Installing a bow-mounted trolling motor to a pontoon boat is surprisingly less complicated than it may seem. You’ll need an electric drill, something to make marks with, some hardware, and hand tools like screwdrivers, wrenches, and a socket wrench.

You can mount the trolling motor dead center on the bow, or on either side of the bow and angle it towards the center. Either will work fine as long as you install the motor so the shaft is as close to the center of the bow as possible, which will yield the best performance.

Before you start drilling holes to directly mount a trolling motor to the bow, I highly recommend using a quick-release bracket. A quick-release bracket is installed directly to the boat, then the trolling motor fits onto the bracket and is secured with some sort of pin.

The quick-release bracket allows you to remove the trolling motor very easily when you don’t need it, which is great for families who use their pontoon boats for more than just fishing. Just make sure to get the correct bracket for the model of your trolling motor.

Once you’ve decided on where to mount the quick-release bracket, drill holes in the deck so they line up with the hardware holes on the bracket. Next, use the appropriately sized nuts and bolts to secure the bracket. Make sure to use stainless steel hardware to avoid corrosion and use lock nuts so the hardware doesn’t come loose.

Now that the quick-release bracket is installed, you can simply secure the motor onto the bracket. You’ll need a battery for your trolling motor as well, but to keep it out of the way a good spot to store it would be in the storage compartment under one of the front seats.

If the trolling motor has a foot pedal, you can install it onto the deck with hardware using the same method as the quick-release bracket.

It’s as easy as that, so if you’ve put off installing a trolling motor on your pontoon boat because you thought it was too complicated, think again.

Minn Kota Quick Release Bracket

Trolling Motor Power for Pontoon Boats

Electric trolling motors are measured for power by pounds of thrust as well as voltage. For most pontoon boats, you’ll need at least 55 Lbs. of thrust and a 12-volt system (one battery).

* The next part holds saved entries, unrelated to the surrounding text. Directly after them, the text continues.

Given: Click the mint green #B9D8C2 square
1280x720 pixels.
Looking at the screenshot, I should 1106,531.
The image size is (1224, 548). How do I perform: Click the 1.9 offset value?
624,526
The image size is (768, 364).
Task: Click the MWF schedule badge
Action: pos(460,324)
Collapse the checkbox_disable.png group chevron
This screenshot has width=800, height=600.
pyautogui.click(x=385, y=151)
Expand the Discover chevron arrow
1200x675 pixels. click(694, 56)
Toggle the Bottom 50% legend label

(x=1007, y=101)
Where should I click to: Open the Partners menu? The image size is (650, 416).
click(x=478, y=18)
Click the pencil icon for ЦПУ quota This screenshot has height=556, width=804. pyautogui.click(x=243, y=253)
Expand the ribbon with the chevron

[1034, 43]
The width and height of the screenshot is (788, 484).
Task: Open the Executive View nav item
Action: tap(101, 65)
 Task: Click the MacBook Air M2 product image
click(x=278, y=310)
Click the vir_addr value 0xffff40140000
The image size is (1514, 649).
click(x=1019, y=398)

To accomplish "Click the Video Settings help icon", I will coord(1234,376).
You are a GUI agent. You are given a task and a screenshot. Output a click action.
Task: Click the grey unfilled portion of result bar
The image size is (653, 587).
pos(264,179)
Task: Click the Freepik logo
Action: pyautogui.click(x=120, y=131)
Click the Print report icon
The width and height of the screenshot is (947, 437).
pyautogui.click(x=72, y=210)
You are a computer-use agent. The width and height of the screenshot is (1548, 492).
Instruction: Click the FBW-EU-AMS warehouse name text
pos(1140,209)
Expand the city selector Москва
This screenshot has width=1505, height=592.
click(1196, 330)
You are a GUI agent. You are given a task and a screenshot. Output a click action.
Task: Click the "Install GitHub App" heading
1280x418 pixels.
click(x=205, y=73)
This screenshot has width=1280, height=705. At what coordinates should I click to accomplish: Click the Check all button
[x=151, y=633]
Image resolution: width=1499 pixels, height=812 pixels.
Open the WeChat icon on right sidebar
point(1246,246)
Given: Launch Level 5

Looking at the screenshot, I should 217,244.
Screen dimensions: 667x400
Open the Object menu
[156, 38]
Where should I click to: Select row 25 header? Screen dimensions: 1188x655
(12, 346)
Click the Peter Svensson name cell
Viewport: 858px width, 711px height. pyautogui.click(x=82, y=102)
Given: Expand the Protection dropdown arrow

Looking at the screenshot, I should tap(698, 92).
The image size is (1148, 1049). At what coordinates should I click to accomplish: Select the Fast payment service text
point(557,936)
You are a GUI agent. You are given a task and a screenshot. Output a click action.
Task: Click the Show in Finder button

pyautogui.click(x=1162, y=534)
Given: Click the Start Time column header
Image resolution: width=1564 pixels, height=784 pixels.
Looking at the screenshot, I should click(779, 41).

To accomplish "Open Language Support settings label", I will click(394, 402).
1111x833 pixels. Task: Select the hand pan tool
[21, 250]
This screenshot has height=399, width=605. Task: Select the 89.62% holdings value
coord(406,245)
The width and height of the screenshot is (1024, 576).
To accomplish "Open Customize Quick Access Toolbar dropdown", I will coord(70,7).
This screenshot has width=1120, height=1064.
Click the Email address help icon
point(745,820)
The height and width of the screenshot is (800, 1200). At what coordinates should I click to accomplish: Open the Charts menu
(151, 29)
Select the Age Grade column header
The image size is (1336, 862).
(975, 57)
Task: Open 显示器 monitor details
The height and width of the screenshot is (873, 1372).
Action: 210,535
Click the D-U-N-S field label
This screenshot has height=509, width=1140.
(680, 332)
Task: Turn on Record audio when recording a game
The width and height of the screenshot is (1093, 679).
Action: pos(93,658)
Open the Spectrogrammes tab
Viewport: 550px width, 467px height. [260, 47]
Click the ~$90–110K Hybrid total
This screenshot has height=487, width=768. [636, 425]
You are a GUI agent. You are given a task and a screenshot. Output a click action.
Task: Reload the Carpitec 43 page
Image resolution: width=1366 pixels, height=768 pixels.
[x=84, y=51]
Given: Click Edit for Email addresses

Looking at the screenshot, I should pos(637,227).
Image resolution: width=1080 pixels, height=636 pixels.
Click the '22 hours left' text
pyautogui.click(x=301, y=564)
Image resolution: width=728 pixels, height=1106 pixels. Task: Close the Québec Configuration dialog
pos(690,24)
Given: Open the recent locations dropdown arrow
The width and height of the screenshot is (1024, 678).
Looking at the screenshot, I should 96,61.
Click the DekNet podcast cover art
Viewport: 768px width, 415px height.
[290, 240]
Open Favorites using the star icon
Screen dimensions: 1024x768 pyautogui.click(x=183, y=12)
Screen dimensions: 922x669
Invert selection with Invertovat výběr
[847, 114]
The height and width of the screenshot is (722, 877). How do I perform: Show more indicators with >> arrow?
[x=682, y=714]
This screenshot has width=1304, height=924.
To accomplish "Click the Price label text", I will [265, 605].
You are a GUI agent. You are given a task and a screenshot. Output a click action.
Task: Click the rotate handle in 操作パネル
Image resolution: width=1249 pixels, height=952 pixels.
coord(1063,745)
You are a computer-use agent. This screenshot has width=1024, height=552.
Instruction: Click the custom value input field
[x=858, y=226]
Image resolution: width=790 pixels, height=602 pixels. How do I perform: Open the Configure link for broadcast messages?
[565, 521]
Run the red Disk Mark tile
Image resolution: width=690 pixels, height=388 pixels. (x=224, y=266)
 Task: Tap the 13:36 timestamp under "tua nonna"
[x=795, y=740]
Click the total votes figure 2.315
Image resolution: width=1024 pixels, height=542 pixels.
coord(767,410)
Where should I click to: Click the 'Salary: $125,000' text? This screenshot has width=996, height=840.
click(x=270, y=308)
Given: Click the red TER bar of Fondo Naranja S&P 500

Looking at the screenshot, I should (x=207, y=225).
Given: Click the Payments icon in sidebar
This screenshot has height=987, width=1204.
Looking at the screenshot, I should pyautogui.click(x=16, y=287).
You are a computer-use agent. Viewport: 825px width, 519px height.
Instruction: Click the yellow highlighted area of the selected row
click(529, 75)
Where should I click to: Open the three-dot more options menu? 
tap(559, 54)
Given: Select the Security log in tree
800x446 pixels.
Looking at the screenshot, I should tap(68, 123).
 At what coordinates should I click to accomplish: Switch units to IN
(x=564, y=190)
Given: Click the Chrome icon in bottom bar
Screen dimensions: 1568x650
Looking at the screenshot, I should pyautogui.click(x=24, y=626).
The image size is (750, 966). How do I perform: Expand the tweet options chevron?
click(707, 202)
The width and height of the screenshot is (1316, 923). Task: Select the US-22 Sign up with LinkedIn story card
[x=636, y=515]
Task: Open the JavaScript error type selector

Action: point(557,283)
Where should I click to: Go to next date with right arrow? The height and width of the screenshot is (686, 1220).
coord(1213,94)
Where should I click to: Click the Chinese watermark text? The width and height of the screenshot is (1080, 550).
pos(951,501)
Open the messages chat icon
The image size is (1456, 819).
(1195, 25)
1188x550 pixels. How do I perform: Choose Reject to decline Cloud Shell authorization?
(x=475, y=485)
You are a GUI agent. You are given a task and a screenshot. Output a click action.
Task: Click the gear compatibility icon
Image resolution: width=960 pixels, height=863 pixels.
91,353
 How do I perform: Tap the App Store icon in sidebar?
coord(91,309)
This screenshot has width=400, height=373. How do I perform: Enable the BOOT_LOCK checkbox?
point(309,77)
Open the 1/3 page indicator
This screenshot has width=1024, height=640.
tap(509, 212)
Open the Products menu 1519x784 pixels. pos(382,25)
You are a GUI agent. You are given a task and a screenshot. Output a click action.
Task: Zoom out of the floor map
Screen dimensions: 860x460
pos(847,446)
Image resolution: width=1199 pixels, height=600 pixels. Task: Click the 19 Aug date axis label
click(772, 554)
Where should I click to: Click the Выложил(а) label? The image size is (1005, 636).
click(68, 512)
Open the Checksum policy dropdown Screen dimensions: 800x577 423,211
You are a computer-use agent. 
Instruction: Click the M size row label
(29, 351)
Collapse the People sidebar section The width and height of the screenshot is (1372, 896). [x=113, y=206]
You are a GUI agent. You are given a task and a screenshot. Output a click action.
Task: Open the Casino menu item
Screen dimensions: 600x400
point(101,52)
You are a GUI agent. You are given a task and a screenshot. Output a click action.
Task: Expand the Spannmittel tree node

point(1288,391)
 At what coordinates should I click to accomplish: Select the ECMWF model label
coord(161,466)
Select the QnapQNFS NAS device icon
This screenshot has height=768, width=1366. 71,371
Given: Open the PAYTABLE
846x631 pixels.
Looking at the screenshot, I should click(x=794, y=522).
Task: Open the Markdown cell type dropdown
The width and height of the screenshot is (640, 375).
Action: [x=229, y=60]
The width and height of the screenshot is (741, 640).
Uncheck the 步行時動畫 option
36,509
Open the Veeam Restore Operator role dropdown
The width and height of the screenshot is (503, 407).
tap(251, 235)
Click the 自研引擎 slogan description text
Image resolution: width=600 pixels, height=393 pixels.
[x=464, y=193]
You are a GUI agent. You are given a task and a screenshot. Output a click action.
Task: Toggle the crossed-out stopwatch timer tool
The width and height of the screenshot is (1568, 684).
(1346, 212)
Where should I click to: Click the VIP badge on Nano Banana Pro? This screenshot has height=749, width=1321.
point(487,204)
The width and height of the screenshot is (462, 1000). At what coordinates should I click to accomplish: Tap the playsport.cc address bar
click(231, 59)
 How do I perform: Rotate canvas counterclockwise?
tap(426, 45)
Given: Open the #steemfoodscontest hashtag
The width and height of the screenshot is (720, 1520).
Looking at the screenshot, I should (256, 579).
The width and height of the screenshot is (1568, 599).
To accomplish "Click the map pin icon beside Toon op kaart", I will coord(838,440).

This will vary by the size and weight of your boat. To better determine how much power you’ll need, Minn Kota, an industry leader for trolling motors, has a great motor selection guide that will help you determine what thrust and voltage you’ll need for your boat.

In Summary

If you’ve been thinking about putting a trolling motor on your pontoon boat, or if you’re still on the fence about whether you can turn one into a fishing boat, this is your sign that it can be done and it’s easy to DIY with a few simple tools.

More and more people are installing electric trolling motors on their pontoon boats to make them more versatile, so don’t fall behind the times and get one for yourself!